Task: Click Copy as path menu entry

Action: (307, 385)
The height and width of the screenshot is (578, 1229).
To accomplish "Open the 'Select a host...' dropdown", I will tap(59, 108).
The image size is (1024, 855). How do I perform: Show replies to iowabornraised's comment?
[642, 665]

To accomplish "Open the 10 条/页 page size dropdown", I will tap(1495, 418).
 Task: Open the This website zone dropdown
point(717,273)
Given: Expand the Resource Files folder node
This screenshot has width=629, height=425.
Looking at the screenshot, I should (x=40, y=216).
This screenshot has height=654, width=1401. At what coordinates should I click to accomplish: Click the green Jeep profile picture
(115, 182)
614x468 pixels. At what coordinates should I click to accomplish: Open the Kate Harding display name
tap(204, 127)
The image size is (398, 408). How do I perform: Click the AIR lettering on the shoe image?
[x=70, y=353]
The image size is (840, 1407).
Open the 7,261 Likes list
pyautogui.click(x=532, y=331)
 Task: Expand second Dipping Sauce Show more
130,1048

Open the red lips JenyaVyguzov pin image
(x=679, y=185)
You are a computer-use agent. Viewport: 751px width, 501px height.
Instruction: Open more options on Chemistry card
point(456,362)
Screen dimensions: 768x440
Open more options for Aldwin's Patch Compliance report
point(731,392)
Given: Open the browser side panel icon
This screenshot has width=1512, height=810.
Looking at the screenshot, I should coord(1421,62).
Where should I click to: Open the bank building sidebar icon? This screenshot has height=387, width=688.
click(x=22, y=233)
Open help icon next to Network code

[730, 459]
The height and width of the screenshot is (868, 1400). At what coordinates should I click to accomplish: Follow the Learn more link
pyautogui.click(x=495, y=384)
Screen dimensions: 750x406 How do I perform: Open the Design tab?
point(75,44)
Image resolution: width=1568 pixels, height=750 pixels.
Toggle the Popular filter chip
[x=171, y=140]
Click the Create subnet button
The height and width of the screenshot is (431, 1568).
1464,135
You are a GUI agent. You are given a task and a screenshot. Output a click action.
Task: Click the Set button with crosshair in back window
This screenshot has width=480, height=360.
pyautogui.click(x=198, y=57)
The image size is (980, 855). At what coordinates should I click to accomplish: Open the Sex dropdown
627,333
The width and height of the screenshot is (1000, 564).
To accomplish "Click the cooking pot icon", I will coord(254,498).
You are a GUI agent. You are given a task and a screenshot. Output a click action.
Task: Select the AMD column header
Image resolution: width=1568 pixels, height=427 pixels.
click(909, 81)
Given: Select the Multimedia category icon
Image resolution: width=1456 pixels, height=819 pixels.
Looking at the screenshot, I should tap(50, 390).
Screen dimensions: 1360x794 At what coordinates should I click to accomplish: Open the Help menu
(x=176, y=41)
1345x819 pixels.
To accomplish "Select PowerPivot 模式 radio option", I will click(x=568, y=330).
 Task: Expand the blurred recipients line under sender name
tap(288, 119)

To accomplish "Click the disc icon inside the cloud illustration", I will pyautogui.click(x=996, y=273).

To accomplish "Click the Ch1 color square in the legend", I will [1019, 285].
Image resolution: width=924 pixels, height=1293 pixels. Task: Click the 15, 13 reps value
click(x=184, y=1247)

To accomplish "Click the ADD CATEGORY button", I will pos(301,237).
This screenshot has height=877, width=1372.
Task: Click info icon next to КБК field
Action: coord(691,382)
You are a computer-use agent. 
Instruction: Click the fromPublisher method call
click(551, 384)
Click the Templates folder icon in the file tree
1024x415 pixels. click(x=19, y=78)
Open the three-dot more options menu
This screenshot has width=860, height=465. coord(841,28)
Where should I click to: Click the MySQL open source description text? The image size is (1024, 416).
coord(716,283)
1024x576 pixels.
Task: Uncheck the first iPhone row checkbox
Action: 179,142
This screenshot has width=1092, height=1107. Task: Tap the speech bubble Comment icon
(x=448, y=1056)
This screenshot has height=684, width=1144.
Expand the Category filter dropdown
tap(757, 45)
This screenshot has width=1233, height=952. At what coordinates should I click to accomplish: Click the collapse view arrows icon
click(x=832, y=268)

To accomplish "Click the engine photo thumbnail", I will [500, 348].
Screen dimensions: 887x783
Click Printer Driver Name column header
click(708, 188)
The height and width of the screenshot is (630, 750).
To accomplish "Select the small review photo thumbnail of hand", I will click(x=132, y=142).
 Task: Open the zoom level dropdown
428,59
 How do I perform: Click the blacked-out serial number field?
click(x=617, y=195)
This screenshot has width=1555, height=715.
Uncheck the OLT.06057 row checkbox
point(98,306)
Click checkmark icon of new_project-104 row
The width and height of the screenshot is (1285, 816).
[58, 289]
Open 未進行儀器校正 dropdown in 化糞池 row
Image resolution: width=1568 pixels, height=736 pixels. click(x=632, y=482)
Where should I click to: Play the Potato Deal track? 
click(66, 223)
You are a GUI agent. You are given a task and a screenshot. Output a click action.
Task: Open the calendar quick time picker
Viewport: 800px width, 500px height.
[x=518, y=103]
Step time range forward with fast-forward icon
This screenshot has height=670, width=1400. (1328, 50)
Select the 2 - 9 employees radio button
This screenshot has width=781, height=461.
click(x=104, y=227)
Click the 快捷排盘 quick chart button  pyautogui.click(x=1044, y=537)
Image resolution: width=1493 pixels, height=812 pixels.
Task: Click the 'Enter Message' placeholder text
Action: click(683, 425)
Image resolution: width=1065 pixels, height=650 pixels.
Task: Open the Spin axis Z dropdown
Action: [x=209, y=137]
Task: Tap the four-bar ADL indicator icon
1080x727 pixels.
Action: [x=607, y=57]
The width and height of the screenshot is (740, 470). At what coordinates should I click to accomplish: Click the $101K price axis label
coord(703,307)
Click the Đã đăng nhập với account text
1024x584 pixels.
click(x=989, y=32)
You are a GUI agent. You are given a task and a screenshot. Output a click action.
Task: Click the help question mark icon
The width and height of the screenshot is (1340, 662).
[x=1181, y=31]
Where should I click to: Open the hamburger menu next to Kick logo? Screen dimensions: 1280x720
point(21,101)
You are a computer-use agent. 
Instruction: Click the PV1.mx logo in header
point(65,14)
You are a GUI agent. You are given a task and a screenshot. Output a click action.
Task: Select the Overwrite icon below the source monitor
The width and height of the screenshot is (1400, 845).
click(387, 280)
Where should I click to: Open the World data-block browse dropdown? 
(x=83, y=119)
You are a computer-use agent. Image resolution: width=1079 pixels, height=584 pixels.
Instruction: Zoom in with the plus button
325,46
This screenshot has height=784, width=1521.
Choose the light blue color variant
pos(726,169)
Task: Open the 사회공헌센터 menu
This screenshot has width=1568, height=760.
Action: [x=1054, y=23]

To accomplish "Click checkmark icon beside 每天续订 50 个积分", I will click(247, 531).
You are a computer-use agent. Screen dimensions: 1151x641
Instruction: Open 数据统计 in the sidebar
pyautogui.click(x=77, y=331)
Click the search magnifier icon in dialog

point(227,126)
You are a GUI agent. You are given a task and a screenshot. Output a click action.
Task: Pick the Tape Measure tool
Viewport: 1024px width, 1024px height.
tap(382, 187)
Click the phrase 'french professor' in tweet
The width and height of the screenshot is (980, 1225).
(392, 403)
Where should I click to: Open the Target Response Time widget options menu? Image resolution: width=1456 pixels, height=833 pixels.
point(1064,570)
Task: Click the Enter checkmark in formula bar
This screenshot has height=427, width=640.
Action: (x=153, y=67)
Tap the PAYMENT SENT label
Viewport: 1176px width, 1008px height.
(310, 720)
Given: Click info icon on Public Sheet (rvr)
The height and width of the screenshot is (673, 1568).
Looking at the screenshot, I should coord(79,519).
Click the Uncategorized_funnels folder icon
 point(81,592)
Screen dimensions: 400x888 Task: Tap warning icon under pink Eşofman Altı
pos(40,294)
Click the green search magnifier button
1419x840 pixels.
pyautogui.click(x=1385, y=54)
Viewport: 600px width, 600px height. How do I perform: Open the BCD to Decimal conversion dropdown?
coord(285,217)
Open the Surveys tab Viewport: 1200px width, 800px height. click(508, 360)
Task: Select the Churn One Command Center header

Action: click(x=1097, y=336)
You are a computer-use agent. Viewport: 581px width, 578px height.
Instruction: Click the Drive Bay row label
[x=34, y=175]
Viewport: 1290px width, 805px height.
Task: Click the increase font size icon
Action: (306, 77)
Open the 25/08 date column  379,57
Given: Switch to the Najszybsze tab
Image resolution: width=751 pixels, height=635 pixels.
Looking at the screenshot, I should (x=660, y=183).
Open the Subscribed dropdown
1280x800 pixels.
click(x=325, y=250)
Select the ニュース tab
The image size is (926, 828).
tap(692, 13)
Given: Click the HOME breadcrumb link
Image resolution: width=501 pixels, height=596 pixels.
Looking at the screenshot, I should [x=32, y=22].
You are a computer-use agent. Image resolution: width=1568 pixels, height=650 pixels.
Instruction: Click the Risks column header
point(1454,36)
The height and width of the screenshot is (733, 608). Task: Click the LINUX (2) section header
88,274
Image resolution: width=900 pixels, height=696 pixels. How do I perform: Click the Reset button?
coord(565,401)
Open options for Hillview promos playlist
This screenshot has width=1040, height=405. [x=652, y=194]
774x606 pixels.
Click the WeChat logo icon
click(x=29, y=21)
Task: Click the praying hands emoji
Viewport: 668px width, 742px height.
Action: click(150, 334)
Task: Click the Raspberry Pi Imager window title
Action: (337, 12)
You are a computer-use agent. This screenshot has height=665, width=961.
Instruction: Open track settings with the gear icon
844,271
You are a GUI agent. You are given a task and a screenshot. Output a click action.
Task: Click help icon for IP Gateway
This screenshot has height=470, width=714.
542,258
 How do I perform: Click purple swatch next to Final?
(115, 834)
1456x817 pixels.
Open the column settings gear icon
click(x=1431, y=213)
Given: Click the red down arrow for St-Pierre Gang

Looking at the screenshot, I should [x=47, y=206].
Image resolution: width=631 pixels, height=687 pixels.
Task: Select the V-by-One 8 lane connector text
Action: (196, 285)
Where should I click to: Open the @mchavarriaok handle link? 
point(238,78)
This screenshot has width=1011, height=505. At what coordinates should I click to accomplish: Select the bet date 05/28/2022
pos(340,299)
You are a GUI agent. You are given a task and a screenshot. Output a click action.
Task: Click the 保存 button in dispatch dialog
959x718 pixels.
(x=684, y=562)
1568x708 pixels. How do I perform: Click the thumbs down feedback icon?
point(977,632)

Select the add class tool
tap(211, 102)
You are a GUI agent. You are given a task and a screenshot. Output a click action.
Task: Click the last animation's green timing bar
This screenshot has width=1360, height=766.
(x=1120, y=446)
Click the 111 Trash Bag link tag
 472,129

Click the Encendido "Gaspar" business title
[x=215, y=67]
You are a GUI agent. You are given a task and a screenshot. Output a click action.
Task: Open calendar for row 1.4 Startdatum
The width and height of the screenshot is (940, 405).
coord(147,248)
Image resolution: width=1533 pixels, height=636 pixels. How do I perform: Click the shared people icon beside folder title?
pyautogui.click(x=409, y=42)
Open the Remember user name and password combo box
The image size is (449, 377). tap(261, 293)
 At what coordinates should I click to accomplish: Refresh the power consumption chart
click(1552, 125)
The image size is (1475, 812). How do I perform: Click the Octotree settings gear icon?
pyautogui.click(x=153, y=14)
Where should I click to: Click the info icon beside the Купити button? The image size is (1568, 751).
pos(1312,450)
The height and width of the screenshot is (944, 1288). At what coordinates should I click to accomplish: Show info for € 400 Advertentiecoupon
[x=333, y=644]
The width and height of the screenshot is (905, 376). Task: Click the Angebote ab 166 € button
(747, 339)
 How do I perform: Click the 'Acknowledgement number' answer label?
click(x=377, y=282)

** DIRECTIONS FOR THIS TASK **
Give the number of lines above that include "computer". Write nothing else.

** EXPECTED OUTPUT **
8